The directors, collectively or individually, may seek independent professional advice and information in the furtherance of their duties at the Company’s expense so as to ensure the directors are able to make independent and informed decisions.
The directors shall be entitled to have access to the senior management, internal and external auditors at any time to request for relevant and additional information or to seek explanations.
In presenting the annual financial statements and quarterly announcements to the shareholders, including other price sensitive public reports and reports submitted to regulators, the Board aims to present a balanced and understandable assessment of the Group’s position and prospects.
The Board ensures that the financial statements are prepared in accordance with the Companies Act and the applicable approved accounting reporting standards so as to give a true and fair view of the state of affairs of the Company and the Group.
The Board shall place great importance in ensuring a high standard of transparency and accountability in its communication to shareholders as well as to potential investors, analysts and the public. The shareholders shall be informed of all material matters affecting the Company and the Group.
The ways of communication to shareholders and investors, amongst others, are as follows :
- Timely announcements and disclosures made to Bursa Securities which includes quarterly financial results, material contract awarded, changes in the composition of the Company and any other material information that may affect investors’ decision making;
- Annual Report;
- Participation in several institutional investors’ forums, both locally and outside Malaysia;
- Company’s website at http://www.oceancash.com.my which provides easy access to corporate information pertaining to the Company and its activities and is continuously updated.
The Company Secretary plays an important advisory role to the Board and its Committees on issues relating to compliance with laws, rules, procedures and regulations affecting the Company and the Group.
The Board shall appoint someone who is capable of carrying out the duties of which the post entails.
The responsibilities of the Company Secretary, amongst others, are as follows :
- Advise the Board and its Committees and the management on corporate governance issues;
- Ensure compliance of listing and related statutory obligations;
- Attend Board, Committees and general meetings and ensure proper recording of minutes;
- Ensure proper upkeep of statutory registers and records;
- Assist Chairman in the preparation for and conduct of meetings;
- Continuously update the Board on changes to listing rules and related regulations.

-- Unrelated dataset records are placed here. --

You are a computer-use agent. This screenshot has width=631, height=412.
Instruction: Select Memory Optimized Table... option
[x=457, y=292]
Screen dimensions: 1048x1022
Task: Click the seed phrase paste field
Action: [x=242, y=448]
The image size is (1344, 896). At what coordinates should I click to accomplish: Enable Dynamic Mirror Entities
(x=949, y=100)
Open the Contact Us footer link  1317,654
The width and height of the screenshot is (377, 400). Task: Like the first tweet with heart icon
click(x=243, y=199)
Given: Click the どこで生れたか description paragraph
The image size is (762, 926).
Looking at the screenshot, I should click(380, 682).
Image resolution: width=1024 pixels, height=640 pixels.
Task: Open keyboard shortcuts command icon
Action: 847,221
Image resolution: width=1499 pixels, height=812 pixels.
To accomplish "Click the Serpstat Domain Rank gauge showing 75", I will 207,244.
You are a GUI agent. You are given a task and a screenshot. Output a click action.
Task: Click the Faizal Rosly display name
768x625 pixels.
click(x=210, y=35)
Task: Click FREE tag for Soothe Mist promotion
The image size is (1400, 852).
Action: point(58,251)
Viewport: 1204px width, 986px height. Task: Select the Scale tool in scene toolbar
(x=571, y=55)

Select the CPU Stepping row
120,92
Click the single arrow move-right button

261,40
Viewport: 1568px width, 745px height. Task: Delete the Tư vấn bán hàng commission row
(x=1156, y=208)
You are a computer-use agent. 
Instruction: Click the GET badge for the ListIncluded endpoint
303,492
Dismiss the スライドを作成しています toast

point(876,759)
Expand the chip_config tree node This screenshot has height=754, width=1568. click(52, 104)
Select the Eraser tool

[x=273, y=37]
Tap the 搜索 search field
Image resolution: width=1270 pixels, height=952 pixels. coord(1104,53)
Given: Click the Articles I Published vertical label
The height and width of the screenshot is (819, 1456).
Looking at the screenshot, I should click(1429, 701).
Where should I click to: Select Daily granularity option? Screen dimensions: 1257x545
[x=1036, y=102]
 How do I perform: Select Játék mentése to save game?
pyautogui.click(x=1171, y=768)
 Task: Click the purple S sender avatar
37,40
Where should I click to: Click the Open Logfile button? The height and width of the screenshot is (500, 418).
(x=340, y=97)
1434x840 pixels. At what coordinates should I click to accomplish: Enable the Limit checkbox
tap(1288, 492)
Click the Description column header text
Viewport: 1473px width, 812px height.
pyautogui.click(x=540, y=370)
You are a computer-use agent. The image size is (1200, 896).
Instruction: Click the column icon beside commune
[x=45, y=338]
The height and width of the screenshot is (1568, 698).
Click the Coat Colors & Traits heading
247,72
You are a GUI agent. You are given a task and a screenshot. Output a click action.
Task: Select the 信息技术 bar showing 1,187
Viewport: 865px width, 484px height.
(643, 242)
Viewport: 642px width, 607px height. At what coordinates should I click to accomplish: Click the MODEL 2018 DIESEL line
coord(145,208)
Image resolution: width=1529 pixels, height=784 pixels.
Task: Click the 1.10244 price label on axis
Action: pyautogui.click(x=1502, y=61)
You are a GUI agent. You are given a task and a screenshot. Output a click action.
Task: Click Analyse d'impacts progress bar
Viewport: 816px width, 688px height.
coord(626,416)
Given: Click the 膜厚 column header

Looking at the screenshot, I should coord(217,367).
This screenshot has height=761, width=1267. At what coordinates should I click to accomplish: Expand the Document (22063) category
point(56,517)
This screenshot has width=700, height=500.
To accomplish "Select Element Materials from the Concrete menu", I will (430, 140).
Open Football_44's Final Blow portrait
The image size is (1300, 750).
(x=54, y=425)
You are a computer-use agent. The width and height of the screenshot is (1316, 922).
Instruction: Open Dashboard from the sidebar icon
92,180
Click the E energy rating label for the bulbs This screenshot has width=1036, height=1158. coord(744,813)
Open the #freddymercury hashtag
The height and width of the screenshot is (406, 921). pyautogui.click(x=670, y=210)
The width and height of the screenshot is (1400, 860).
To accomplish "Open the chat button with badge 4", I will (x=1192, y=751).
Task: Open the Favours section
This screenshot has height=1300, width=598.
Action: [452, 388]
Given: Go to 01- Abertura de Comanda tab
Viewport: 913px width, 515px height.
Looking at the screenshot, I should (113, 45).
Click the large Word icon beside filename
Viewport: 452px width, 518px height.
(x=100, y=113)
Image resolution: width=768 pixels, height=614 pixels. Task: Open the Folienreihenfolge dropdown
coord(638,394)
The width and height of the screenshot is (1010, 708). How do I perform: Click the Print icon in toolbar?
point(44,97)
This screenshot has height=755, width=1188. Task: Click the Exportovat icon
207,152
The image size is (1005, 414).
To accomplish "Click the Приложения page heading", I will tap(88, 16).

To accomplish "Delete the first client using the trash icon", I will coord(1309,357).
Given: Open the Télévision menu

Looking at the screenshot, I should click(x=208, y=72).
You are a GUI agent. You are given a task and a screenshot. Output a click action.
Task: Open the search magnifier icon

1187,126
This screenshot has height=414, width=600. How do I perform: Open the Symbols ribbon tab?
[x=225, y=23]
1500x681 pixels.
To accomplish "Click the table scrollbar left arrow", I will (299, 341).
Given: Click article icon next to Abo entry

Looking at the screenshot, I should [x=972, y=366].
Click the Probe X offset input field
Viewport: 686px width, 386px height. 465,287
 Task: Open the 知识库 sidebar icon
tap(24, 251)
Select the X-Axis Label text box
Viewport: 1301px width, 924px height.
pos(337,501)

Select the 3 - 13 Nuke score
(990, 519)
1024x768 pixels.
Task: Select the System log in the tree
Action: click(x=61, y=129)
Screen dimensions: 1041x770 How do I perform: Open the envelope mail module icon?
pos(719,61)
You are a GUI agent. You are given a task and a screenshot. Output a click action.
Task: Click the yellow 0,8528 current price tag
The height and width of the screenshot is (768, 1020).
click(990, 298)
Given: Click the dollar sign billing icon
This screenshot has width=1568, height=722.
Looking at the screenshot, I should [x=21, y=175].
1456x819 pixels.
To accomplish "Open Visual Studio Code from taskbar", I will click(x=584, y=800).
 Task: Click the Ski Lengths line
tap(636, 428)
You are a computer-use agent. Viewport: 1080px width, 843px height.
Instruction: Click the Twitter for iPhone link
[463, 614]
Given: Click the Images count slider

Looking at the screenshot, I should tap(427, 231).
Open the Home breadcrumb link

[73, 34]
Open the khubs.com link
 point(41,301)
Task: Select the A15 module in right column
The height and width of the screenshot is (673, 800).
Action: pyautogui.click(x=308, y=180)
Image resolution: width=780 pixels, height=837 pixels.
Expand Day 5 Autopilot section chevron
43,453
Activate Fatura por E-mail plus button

The Code of Ethics for Directors (“the Code”) is to be observed by all directors of the Company and the core areas under the Code include the following :
- Conflict of Interest;
- Insider Information and Securities Trading;
- Protection of Assets and Funds;
- Health and Safety;
- Outside Interests;
- Compliance with Laws, Rules and Regulations.
The Board will review the Code regularly to ensure it continues to remain relevant and appropriate. The Code is made available for reference in the Company’s website at http://www.oceancash.com.my
The Board Charter has been adopted by the Board on 15 April 2014. Any subsequent amendment to the Board Charter requires board’s approval.
The Board Charter will be periodically reviewed and updated in accordance with the needs of the Company and any new regulations that may have an impact on the discharge of the Board’s responsibilities.